** Begin Page extract **
Heh... posting that as an answer would probably get the answer flagged/removed, though. I'll stick with a comment

And, yeah, I wish that's what they meant...

Simply Beautiful Art

12:18 PM

8

Q: Writing challenge - test run! April 20, 2017 - May 11

Over on this post, it was discussed whether or not we should have writing challenges on Meta. The result: we give it a try, and see how it works. That's the point of this post! Here's how this will work: The plan was for there to be a (optional, I think) prompt, to help inspire you to write. ...

discussion featured writing-exercise

For anyone looking to write something fun.

Balarka Sen

i have something saved in my drafts but it's terrible :P

Simply Beautiful Art

12:47 PM

@BalarkaSen I believe in you!
** End Page extract **
** Begin Dataset content **
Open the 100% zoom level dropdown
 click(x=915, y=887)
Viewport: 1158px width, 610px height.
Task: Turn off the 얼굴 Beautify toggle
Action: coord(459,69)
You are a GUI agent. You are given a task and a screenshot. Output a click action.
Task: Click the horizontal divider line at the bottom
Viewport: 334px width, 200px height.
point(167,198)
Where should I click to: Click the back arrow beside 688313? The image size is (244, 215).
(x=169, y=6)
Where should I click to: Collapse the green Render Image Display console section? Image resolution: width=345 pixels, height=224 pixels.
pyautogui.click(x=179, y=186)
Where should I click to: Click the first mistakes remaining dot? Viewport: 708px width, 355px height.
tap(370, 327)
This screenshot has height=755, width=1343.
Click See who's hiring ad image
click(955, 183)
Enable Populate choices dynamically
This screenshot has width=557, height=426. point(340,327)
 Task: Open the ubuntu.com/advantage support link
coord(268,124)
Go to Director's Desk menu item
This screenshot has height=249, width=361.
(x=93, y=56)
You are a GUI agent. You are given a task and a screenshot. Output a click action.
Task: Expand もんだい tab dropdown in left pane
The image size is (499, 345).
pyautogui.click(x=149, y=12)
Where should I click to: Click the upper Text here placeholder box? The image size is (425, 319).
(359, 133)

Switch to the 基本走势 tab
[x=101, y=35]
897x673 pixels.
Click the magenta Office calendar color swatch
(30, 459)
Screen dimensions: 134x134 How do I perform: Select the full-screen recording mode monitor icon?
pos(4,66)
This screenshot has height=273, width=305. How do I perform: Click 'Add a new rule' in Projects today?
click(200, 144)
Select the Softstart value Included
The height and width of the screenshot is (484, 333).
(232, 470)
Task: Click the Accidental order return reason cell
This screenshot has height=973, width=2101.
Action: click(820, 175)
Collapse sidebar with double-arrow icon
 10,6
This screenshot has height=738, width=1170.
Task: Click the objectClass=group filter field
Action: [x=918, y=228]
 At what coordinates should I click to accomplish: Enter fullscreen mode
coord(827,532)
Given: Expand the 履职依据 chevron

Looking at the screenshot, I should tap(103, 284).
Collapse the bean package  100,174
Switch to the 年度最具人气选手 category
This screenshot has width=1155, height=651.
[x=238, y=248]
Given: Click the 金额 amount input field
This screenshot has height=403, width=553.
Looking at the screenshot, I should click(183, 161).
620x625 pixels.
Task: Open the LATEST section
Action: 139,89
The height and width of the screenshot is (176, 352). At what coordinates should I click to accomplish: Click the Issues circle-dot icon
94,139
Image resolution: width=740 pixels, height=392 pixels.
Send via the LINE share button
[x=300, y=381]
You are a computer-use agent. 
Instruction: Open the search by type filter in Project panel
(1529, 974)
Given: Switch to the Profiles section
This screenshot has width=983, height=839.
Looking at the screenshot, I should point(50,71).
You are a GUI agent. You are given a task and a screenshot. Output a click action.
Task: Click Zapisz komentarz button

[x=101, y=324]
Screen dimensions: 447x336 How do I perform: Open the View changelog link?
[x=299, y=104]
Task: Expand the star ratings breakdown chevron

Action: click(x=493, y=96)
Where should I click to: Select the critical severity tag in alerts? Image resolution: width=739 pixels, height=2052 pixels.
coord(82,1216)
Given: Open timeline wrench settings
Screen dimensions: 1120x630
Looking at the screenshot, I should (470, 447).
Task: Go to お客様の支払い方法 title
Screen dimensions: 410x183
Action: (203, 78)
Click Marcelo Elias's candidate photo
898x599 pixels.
** End Dataset content **
* Aim 1
Translate this sentence from the chat transcript into Spanish: "Over on this post, it was discussed whether or not we should have writing challenges on Meta."
* Aim 2
Reproduce the stretch of the chat transcript from "For anyone looking" through "believe in you!" without any changes.
* Aim 3
Resume the chat transcript, writing the messages that come after its final line.
The entries are separate material and have no connection to the chat transcript.

* Task answer 1
En esta publicación se discutió si deberíamos o no tener desafíos de escritura en Meta.

* Task answer 2
For anyone looking to write something fun.

Balarka Sen

i have something saved in my drafts but it's terrible :P

Simply Beautiful Art

12:47 PM

@BalarkaSen I believe in you!

* Task answer 3
Secret

(Be prepared that some time later after I get the chem stuff working there will once again be a long post on my attempt on $C_0(\alpha)$. Meanwhile, if my workings in my previous post is correct, it seems epsilon mapping is not growing at the same rate as pentation which is contrary to what I expected)

Simply Beautiful Art

1:03 PM

@Secret Just be careful on the $\alpha$ and stuff, weird things happen if you aren't careful

Secret

I think I might be seeing the sign of one weird thing happening: Is the following correct?

$$\epsilon_{\epsilon_0}=\omega^{\epsilon_0}=\epsilon_0$$?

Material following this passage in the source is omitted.